The last point I want to highlight is that even though we talk a lot about the primary management of severe ulcerative colitis with steroids and rescue medications, infliximab, cyclosporine, and tofacitinib, I think there are other parts to managing these patients when they're in the hospital which are equally important. And a few of those are frequently overlooked so I think that's another thing to highlight. One, that these patients are at quite a high risk of venous thromboembolism, so they can develop blood clots. And these patients, unless there is a clear contraindication should be receiving pharmacological prophylaxis against thromboembolism. Now, most of these patients are going to have some blood in the stool to some degree, and that generally should not preclude them from receiving venous thromboembolism, because there are studies which have shown that the risk of major bleeding or minor bleeding does not go up, even in these patients when they're treated with heparin.

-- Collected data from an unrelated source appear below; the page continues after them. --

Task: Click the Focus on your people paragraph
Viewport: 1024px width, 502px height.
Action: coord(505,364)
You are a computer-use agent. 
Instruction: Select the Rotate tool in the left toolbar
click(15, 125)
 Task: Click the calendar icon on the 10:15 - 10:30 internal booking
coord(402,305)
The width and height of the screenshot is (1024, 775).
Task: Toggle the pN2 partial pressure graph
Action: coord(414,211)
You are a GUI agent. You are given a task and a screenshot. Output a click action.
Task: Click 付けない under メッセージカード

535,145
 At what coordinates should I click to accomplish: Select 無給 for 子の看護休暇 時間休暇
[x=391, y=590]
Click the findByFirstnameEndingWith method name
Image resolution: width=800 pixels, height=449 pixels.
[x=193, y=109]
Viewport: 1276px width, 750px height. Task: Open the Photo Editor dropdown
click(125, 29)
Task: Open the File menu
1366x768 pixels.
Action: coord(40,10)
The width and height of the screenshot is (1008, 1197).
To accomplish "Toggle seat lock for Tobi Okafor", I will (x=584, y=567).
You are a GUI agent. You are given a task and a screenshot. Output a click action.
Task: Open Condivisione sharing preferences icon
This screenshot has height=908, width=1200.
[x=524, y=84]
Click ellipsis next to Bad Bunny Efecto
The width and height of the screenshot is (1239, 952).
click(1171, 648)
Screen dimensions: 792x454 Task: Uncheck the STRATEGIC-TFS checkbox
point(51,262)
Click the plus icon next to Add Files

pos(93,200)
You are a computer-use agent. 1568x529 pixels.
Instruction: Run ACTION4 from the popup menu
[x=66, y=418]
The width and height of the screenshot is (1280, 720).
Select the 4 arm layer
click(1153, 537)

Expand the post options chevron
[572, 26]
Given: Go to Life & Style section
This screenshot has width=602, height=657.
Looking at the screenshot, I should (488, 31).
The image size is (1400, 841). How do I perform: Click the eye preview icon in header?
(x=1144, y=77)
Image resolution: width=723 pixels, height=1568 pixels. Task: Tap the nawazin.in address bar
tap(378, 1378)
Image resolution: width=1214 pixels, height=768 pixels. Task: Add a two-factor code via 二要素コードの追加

The other important thing is there is no role for antibiotics in addition to steroids, unless there is a clear infection documented. And the third and very important point is that the patients, they usually either are already malnourished or they do lose a lot of weight and become malnourished during the hospitalization or during the episode of severe ulcerative colitis. And nutritional support is paramount in overall management of these patients. There is some data that patients who are nutritionally adequate, they might do better. We know that low albumin, which could be a marker of nutrition, is associated with poor response to infliximab for example, so diet should not be ignored in these patients. And the best way to feed these patients is to feed them by mouth. There is no benefit of using enteral nutrition or TPN. In fact, TPN would be associated with higher risk of complications and is not associated with better nutritional outcomes. So those are the few key takeaway points that I want to highlight from my thought on severe ulcerative colitis. Thank you for your attention.